» **Records shown**
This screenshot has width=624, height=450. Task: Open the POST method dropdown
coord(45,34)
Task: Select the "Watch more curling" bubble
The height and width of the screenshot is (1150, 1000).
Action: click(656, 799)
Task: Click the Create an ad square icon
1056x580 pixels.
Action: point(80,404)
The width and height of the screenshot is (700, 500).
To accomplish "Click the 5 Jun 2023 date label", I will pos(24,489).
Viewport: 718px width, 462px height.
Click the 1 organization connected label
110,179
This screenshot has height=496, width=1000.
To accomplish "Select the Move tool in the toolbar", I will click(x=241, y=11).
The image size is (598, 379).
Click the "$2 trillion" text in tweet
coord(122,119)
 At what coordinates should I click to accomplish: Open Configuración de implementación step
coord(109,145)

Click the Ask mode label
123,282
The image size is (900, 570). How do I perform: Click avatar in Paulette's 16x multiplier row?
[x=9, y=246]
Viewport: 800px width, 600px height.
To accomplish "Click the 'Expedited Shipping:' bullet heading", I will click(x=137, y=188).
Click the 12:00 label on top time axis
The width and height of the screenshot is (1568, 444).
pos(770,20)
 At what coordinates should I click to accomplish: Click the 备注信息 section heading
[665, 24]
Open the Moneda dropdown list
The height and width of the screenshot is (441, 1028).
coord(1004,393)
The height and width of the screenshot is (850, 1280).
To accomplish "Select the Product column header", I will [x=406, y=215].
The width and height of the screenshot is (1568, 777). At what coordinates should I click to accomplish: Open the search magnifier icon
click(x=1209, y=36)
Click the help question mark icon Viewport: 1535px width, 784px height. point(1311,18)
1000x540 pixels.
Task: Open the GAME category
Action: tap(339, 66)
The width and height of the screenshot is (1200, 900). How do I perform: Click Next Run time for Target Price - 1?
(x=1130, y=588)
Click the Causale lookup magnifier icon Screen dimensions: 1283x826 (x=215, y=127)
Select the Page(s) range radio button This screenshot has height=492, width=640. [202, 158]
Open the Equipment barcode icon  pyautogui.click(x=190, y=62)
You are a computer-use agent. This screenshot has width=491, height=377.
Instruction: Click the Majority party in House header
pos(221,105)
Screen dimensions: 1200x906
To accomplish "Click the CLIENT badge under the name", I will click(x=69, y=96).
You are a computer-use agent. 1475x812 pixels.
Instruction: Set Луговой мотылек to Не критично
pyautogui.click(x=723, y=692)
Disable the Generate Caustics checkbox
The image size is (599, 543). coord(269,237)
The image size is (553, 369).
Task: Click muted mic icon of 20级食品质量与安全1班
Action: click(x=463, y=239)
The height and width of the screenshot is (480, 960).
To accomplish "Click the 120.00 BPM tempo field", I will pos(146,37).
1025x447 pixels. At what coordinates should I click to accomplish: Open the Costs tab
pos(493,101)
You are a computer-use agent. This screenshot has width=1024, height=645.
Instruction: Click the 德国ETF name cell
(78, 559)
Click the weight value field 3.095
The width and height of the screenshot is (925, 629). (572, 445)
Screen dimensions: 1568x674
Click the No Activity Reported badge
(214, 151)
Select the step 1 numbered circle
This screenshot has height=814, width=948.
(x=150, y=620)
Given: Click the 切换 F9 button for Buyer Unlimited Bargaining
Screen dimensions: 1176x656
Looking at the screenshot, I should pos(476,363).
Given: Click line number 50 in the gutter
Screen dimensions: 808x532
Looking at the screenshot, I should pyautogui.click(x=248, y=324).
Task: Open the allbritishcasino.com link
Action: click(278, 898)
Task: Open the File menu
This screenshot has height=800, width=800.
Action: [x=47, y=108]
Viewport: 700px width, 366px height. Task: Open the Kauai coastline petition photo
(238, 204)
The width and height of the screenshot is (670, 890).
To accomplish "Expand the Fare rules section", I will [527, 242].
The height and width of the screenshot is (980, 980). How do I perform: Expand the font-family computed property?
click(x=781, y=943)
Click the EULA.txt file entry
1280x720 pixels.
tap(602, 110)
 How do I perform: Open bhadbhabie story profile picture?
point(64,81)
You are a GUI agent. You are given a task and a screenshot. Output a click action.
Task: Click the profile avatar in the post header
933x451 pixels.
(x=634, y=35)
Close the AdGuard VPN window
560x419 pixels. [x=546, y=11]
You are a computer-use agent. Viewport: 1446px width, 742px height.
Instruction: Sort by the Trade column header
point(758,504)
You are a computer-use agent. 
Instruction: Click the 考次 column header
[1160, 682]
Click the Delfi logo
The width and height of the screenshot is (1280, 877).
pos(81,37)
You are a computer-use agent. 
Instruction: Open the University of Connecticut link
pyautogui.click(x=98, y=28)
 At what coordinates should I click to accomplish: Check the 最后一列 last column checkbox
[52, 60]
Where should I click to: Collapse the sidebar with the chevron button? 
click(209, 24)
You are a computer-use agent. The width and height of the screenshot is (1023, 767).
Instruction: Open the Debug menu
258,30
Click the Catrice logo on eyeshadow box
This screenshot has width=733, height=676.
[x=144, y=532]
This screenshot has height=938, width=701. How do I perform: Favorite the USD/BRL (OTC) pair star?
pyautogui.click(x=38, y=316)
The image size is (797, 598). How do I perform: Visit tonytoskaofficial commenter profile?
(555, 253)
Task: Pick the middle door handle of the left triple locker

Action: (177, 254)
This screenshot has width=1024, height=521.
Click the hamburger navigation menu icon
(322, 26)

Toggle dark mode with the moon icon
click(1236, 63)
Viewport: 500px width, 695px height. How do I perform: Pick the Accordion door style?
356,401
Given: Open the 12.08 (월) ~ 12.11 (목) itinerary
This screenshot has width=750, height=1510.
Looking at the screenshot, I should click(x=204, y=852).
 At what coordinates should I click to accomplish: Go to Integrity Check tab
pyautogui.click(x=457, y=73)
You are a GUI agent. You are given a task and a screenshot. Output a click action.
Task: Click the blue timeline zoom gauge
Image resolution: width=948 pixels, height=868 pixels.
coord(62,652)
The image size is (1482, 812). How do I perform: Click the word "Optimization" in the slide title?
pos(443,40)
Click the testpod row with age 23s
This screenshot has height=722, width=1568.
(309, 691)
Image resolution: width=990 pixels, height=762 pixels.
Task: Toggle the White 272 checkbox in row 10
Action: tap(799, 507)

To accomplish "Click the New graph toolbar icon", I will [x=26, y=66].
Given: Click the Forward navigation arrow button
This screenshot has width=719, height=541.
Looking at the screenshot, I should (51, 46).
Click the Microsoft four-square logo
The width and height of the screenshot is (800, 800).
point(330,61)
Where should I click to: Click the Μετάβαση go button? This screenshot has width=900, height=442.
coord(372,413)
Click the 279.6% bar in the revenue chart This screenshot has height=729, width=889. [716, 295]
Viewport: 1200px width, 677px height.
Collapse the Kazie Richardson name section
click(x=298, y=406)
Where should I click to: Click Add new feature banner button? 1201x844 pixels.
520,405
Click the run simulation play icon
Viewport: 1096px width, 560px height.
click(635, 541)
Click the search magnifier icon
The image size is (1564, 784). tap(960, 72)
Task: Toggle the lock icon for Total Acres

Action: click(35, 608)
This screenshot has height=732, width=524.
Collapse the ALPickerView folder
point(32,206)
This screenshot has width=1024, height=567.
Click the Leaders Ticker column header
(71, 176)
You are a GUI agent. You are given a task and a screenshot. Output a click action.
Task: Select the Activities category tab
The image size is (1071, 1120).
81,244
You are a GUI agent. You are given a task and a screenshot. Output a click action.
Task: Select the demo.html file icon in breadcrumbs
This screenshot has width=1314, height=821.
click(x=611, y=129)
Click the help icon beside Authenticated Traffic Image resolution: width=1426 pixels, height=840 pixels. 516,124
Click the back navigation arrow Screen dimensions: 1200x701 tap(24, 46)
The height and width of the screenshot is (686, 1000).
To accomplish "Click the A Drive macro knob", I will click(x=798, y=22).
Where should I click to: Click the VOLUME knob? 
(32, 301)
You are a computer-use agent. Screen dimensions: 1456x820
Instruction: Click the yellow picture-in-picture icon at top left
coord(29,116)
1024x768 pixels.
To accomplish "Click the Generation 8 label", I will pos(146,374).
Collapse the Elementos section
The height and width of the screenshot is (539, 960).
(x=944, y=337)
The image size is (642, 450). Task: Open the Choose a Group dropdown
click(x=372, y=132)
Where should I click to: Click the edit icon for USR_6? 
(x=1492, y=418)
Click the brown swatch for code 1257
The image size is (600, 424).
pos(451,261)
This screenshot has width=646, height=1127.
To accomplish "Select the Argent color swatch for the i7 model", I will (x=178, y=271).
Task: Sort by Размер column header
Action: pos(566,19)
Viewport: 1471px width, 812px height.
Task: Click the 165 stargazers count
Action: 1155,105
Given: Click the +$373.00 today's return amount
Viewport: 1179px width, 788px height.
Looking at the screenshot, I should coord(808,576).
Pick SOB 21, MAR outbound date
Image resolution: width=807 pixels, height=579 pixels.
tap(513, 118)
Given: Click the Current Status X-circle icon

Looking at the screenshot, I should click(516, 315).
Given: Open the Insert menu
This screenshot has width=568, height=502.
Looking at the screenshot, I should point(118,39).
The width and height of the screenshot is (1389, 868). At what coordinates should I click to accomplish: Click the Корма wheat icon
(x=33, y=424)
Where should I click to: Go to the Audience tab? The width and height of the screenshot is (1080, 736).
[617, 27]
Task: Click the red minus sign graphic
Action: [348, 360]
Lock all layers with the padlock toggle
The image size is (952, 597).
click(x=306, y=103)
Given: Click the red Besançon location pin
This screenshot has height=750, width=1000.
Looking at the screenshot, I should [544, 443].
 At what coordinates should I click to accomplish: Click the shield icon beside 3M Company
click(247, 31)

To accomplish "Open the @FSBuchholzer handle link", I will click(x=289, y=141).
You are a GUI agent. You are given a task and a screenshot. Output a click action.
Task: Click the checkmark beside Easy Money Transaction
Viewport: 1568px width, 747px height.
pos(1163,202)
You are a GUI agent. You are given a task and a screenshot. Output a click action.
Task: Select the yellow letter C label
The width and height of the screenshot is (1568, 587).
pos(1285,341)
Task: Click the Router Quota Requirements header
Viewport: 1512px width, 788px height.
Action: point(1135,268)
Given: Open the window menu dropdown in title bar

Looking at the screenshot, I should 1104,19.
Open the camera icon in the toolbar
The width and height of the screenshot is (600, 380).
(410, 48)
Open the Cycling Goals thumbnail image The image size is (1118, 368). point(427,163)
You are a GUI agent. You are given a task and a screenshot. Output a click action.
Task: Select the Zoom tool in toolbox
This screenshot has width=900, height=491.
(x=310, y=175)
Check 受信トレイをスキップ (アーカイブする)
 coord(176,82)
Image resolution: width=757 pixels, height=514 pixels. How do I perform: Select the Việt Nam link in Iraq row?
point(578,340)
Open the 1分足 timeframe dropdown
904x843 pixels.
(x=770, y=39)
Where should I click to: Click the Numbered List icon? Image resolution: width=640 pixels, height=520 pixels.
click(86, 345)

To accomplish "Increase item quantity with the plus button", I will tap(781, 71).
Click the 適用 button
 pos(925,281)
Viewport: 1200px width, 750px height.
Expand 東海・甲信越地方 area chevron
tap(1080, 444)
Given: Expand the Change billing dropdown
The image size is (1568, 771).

» **Task instructions**
Only lines with the word "computer" belong in the answer; copy each of them from the material above.

» **Written reply**
You are a computer-use agent. This screenshot has width=491, height=377.
You are a computer-use agent. 1475x812 pixels.
You are a computer-use agent. This screenshot has width=1024, height=645.
You are a computer-use agent. Viewport: 1446px width, 742px height.
You are a computer-use agent. 
You are a computer-use agent. 
You are a computer-use agent. The width and height of the screenshot is (1023, 767).
You are a computer-use agent. Screen dimensions: 1456x820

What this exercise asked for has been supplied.